YOUR GOAL:
Read the lines of the data below and retrieve those with "agent".

[Items from a data source]
▽
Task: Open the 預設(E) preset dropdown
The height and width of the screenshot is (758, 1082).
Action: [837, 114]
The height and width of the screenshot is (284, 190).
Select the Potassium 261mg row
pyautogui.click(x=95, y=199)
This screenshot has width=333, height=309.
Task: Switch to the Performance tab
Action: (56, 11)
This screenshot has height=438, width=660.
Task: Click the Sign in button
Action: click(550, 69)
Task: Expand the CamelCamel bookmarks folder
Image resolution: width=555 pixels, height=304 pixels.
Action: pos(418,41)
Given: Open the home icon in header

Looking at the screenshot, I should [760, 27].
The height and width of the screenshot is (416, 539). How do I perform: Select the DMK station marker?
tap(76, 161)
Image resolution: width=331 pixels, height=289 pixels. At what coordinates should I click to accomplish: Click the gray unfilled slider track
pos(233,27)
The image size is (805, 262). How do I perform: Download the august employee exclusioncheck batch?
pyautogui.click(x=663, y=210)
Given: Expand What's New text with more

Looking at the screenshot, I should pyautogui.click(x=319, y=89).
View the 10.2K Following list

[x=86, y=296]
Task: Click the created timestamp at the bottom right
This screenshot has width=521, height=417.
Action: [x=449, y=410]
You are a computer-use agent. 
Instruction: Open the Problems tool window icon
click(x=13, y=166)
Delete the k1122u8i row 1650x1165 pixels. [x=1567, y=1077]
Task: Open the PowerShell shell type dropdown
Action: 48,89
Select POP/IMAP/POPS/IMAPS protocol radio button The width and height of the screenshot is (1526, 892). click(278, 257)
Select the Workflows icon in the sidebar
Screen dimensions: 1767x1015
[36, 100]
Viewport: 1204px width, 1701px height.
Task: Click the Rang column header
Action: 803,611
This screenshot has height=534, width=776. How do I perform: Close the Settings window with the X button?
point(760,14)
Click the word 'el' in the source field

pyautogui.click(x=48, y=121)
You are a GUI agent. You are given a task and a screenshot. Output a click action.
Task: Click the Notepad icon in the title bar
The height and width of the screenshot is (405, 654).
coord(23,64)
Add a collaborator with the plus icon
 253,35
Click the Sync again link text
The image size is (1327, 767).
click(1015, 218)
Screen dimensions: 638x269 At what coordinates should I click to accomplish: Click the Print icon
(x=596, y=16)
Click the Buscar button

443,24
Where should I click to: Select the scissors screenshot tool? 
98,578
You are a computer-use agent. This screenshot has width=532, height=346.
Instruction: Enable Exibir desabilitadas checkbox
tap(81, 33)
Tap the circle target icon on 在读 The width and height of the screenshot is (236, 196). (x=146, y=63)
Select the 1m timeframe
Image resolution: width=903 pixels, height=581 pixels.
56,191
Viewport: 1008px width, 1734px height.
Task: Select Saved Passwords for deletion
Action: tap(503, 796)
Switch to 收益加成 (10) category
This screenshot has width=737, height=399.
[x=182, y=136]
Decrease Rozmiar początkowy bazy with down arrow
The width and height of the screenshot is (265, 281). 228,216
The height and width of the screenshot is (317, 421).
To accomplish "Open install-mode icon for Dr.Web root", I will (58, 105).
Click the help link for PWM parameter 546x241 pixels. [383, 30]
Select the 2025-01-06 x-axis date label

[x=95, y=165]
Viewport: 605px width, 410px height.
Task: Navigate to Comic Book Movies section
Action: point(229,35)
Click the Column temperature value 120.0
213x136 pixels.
△
REPLY TO THE EXERCISE:
You are a computer-use agent. 
You are a GUI agent. You are given a task and a screenshot. Output a click action.
You are a computer-use agent. This screenshot has width=532, height=346.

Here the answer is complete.